Montfort and prayer: Prayer is the second royal pathway of St. Louis-Marie de Montfort. Hence, he is acknowledged as a “Man of solitude and prayer” and “Restorer of devotion to the Blessed Sacrament.” Prayer is the antidote to suffering and St. Louis really experienced many forms of suffering in life but he was able to transform his suffering experiences through his intense prayer life. A prayer life that was informed by an unshakeable faith in the Trinity and a deep devotion to the worthy Daughter of God the Father, Admirable Mother of God the Son and the Humble Spouse of God the Holy Ghost. As a Man of solitude and fertile intuitions, St. Louis left us with the great prayer of meditation, the prayer of the mystics. His prayers are inspired by the mystery of the Incarnation in which the unity of the Blessed Trinity is practically demonstrated. More so, Jesus Christ dominates his prayer thought pattern and he says “Jesus, our Saviour, true God and true man, must be the ultimate end of all other devotions” (TD 61).
St. Louis-Marie’s prayer life is also known to be characterised by his contemplation of the Cross. Through his understanding of the place of the Cross in the mystery of salvation, he teaches that nothing is as necessary and useful as prayer. He explains that instead of complaining and wasting away the merits of suffering, prayer would cushion the effects of suffering. Listen to his counsels from his Letter to the Friends of the Cross: Roses are only found among thorns. It is the cross alone which nourishes our love of God, as wood is the fuel which feeds the fire. Remember the beautiful saying in the “Imitation of Christ”, “In proportion as you do violence to yourself, by suffering patiently, so will you make progress” in divine love. He says that it is only those who pray that can be enlightened with the wisdom and understanding above.
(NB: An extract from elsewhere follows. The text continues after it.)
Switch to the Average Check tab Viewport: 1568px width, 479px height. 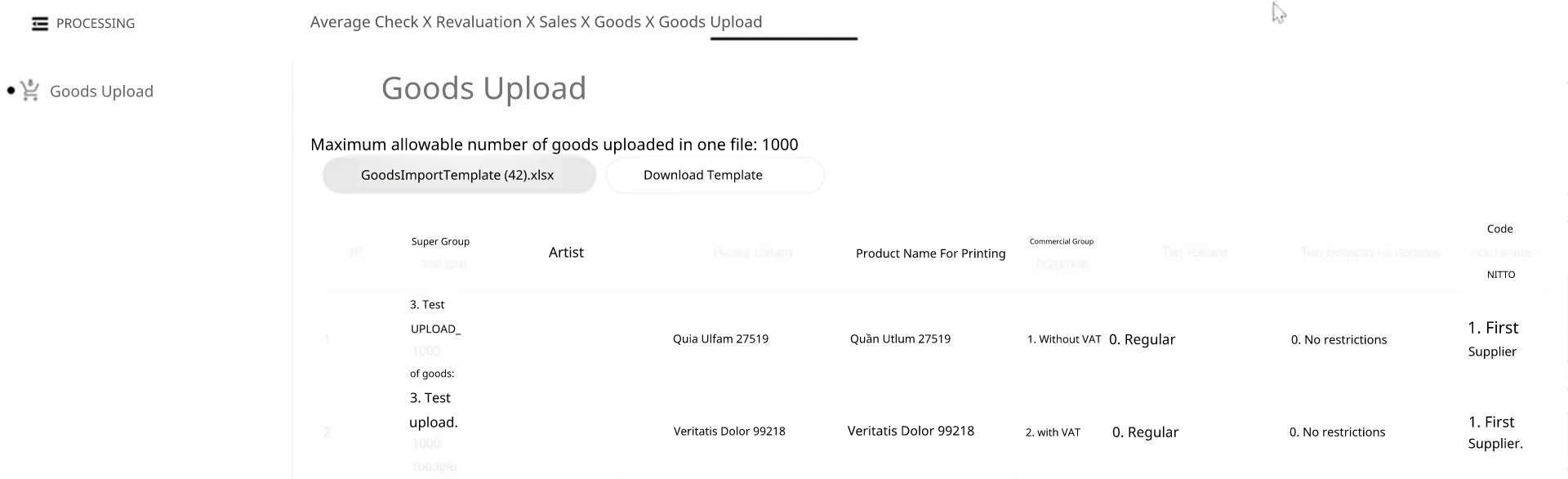pyautogui.click(x=363, y=23)
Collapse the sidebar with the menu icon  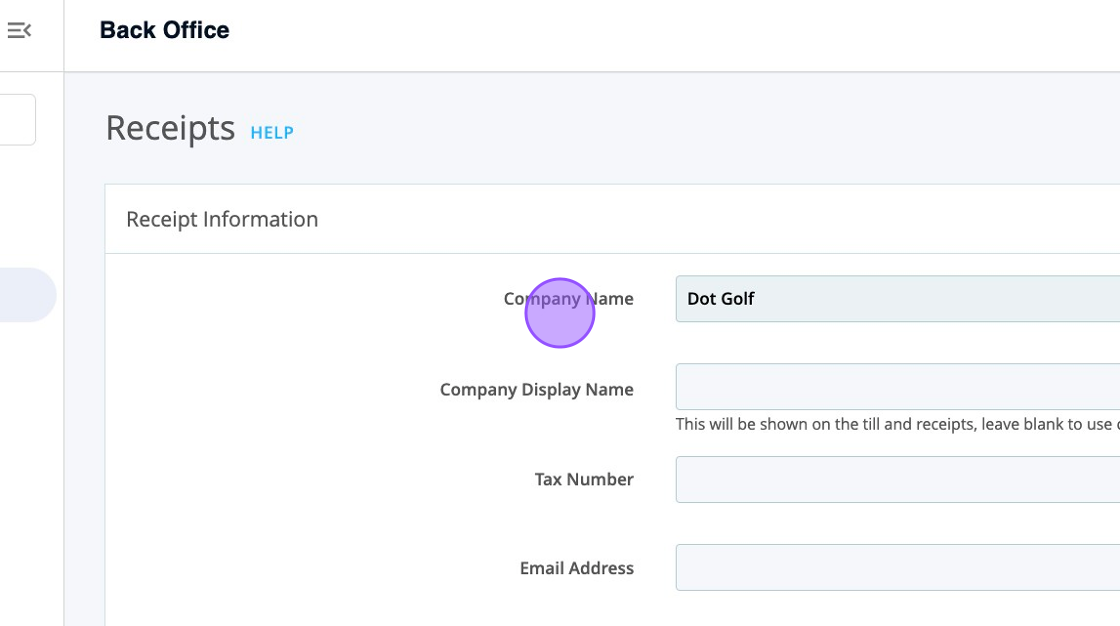[18, 31]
Finally, at the heart of the prayer life of St. Louis-Marie is the liturgical and sacramental life of the Church as ordained by Jesus Christ. Hence, the slavery devotion is rooted liturgically in our Baptismal promises and its renewal. Furthermore, it is daily nourished by the Holy Eucharist and other sacraments especially Reconciliation. It is pertinent to quickly identify one of the secrets of the Montfort’s spiritual life, and that is the daily renewal of our baptismal promises once the total consecration to Jesus through Mary is done. If this is the case, then it will be very difficult and impossible for anybody to go to hell under the spiritual domain of St. Louis-Marie de Montfort. Nevertheless, there is a little cost to negotiate with and that is how to accept life the way it comes to us or the way we receive it from God and find meaning from every circumstance or experience. Again, many of us are drifting away from the narrow path that leads to life. Listen to Jesus Christ the ultimate Master of the spiritual life: “Enter through the narrow gate. For wide is the gate and broad is the road that leads to destruction, and many enter through it. But small is the gate and narrow the road that leads to life, and only a few find it” (Matt. 7:13-14). Even the cross that many are running away from or have completely abandoned for the allurements of the world can be appreciated better through prayers that are informed by the sacramental life of the Church. For instance St. Louis-Marie asserts:
So rejoice and be glad when God favours you with one of his choicest crosses; for without realising it, you are blessed with the greatest gift of heaven, the greatest gift of God. If you really appreciated it, you would have Masses offered, you would make novenas at the shrines of the saints, you would undertake long pilgrimages, as did the saints, to obtain from heaven this divine gift.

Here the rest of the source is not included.